#### Task to complete
All entries shown below should be duplicated character for character.

#### Material provided
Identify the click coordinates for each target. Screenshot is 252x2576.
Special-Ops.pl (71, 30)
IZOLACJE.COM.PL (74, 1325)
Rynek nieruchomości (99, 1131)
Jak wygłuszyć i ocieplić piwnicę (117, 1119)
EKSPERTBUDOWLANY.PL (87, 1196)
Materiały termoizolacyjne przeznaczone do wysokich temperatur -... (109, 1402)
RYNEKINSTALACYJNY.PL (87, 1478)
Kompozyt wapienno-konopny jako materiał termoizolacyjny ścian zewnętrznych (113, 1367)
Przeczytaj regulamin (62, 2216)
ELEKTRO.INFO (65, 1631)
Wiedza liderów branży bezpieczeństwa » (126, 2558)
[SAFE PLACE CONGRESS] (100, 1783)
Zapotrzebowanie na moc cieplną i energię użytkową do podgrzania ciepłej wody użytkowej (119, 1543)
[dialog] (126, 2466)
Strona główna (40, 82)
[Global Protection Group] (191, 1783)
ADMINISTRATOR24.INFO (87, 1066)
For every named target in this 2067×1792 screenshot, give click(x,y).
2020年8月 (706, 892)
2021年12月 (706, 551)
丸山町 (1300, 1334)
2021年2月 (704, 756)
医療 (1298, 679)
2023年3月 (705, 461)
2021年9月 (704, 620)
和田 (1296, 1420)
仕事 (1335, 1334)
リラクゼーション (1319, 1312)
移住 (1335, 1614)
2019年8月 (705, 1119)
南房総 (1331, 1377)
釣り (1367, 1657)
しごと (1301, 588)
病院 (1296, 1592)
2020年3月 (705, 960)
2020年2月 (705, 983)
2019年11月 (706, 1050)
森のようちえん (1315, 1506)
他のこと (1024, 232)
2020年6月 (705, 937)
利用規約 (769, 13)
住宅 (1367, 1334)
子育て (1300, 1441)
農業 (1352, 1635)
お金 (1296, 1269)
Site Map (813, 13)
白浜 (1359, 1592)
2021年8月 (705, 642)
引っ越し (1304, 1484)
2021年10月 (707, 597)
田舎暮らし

#### Your solution
Identify the click coordinates for each target. Screenshot is 252x2576.
Special-Ops.pl (71, 30)
IZOLACJE.COM.PL (74, 1325)
Rynek nieruchomości (99, 1131)
Jak wygłuszyć i ocieplić piwnicę (117, 1119)
EKSPERTBUDOWLANY.PL (87, 1196)
Materiały termoizolacyjne przeznaczone do wysokich temperatur -... (109, 1402)
RYNEKINSTALACYJNY.PL (87, 1478)
Kompozyt wapienno-konopny jako materiał termoizolacyjny ścian zewnętrznych (113, 1367)
Przeczytaj regulamin (62, 2216)
ELEKTRO.INFO (65, 1631)
Wiedza liderów branży bezpieczeństwa » (126, 2558)
[SAFE PLACE CONGRESS] (100, 1783)
Zapotrzebowanie na moc cieplną i energię użytkową do podgrzania ciepłej wody użytkowej (119, 1543)
[dialog] (126, 2466)
Strona główna (40, 82)
[Global Protection Group] (191, 1783)
ADMINISTRATOR24.INFO (87, 1066)
For every named target in this 2067×1792 screenshot, give click(x,y).
2020年8月 (706, 892)
2021年12月 (706, 551)
丸山町 (1300, 1334)
2021年2月 (704, 756)
医療 (1298, 679)
2023年3月 (705, 461)
2021年9月 (704, 620)
和田 (1296, 1420)
仕事 (1335, 1334)
リラクゼーション (1319, 1312)
移住 (1335, 1614)
2019年8月 (705, 1119)
南房総 (1331, 1377)
釣り (1367, 1657)
しごと (1301, 588)
病院 (1296, 1592)
2020年3月 (705, 960)
2020年2月 (705, 983)
2019年11月 (706, 1050)
森のようちえん (1315, 1506)
他のこと (1024, 232)
2020年6月 (705, 937)
利用規約 (769, 13)
住宅 (1367, 1334)
子育て (1300, 1441)
農業 (1352, 1635)
お金 (1296, 1269)
Site Map (813, 13)
白浜 (1359, 1592)
2021年8月 (705, 642)
引っ越し (1304, 1484)
2021年10月 (707, 597)
田舎暮らし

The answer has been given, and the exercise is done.